Help me pls : splitting single file in unix into different files based on data


 
Thread Tools Search this Thread
Top Forums Shell Programming and Scripting Help me pls : splitting single file in unix into different files based on data
# 36  
Old 10-09-2012
Just another doubt ....
can we create these files in a directory???
if yes
can we make the directory name as the file name we are using???

For ex:

Code:
 
awk -F "\\\.mdc\||\\\.mpc\||\\\.mp\|" '{if($0~/Layout\|\$\[\[recor/){s=$0;}
else if(NF > 1 && $0 ~ /Ab Initio/){n=split($1,a,"\\");x++;fn=a[n]x;{print s > fn ;s="";print > fn}}
else if(s){s=s"\n"$0}
else{if(fn){print > fn}}}' temp1.txt

I want these files to be in a directory with the directory name as temp1.

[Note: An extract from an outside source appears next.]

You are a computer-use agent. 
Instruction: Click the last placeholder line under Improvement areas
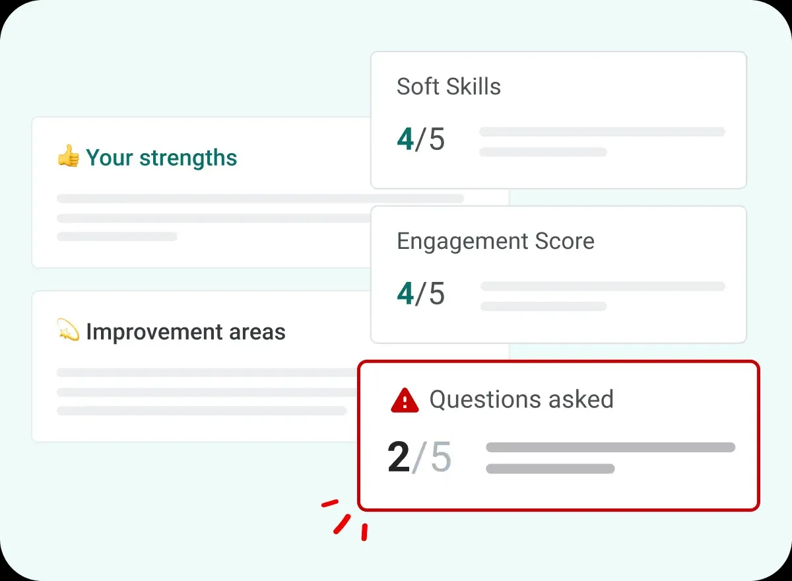click(x=202, y=411)
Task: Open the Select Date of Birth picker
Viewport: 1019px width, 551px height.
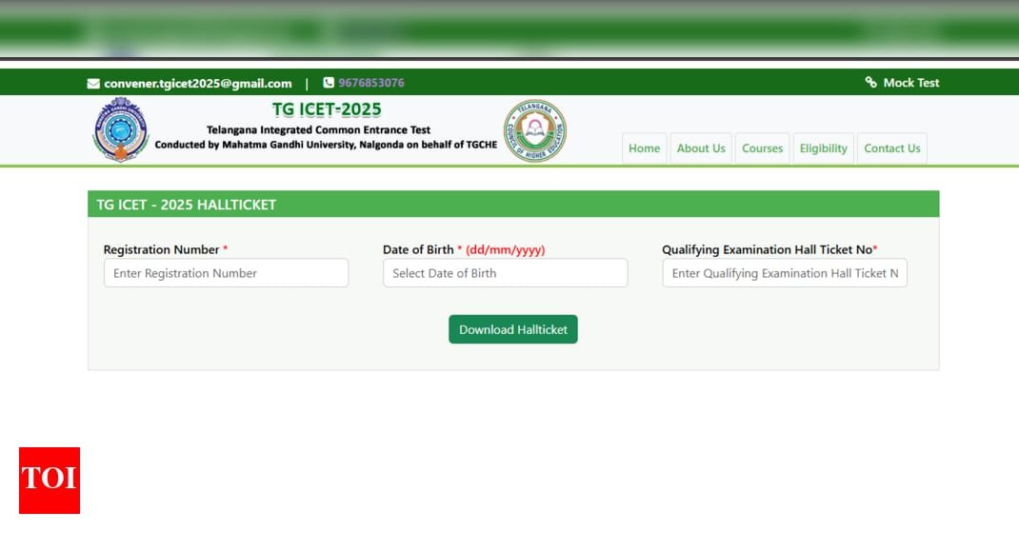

If possible can u please modify the code which solves this problem...
# 37  
Old 10-09-2012
give your temp folder path as a variable..

use this..
It will create files in your given path..

Code:
awk -v dir_path="/home/temp1/" -F "\\\.mdc\||\\\.mpc\||\\\.mp\|" '{if($0~/Layout\|\$\[\[recor/){s=$0;}
else if(NF > 1 && $0 ~ /Ab Initio/){n=split($1,a,"\\");x++;fn=dir_path""a[n]x;{print s > fn ;s="";print > fn}}
else if(s){s=s"\n"$0}
else{if(fn){print > fn}}}' file

Hope this helps youSmilie
# 38  
Old 10-10-2012
Bug Small trouble in naming files

Code:
 
Output_File73:
{30001002|XXparameter|!prototype_path|E:\\program files\\Ab Initio\\Ab Initio GDE 1.15.11.1\\Components\\Datasets\\Output_File.mdc|3|2|Pw$|@{0|}}
{30001002|XXparameter|write_metadata||3|8|s=|@{0|}}
{30001002|XXparameter|eme_dataset_location|$\{PROJECT_DIR\}/data/serial/lookup/m_cdp_cdm_gl_prod_lvl_2_lookup.dat|3|9||@{0|}}

Code:
 
Output_File77:
{30001002|XXparameter|!prototype_path|E:\\program files\\Ab Initio 1438\\Components\\Datasets\\Output_File.mdc|3|2|Pw$|@{0|}}
{30001002|XXparameter|write_metadata||3|8|s=|@{0|}}
{30001002|XXparameter|eme_dataset_location|$\{PROJECT_DIR\}/data/serial/lookup/cdp2_uedw_v_thrd_prty_orig.lkp|3|9||@{0|}}

Hi ,
Please check the code above.
Even though It is a output , but it is a lookup o/p . I dont want the name of the file to be output for these kind.
So, the below code is working fine.
Code:
 
awk -F "\\\.mdc\||\\\.mpc\||\\\.mp\|" '{if($0~/Layout\|\$\[\[recor/){s=$0;}
else if(NF > 1 && $0 ~ /Ab Initio/){n=split($1,a,"\\");x++;fn=a[n]x;{print s > fn ;s="";print > fn}}
else if(s){s=s"\n"$0}
else{if(fn){print > fn}}}' temp2.txt

after this code execution can we make anything so that the file name changes if

Code:
 
{30001002|XXparameter|eme_dataset_location|$\{PROJECT_DIR\}/data/serial/lookup/cdp2_uedw_v_thrd_prty_orig.lkp|3|9||@{0|}}

So if we have lookup in the above line . i.e cat the file with names output and input and grep this particular pattern and if it is present change the file name to lookup accordingly.
I also mentioned I/p bcz i think this trouble may occur in I/P file also.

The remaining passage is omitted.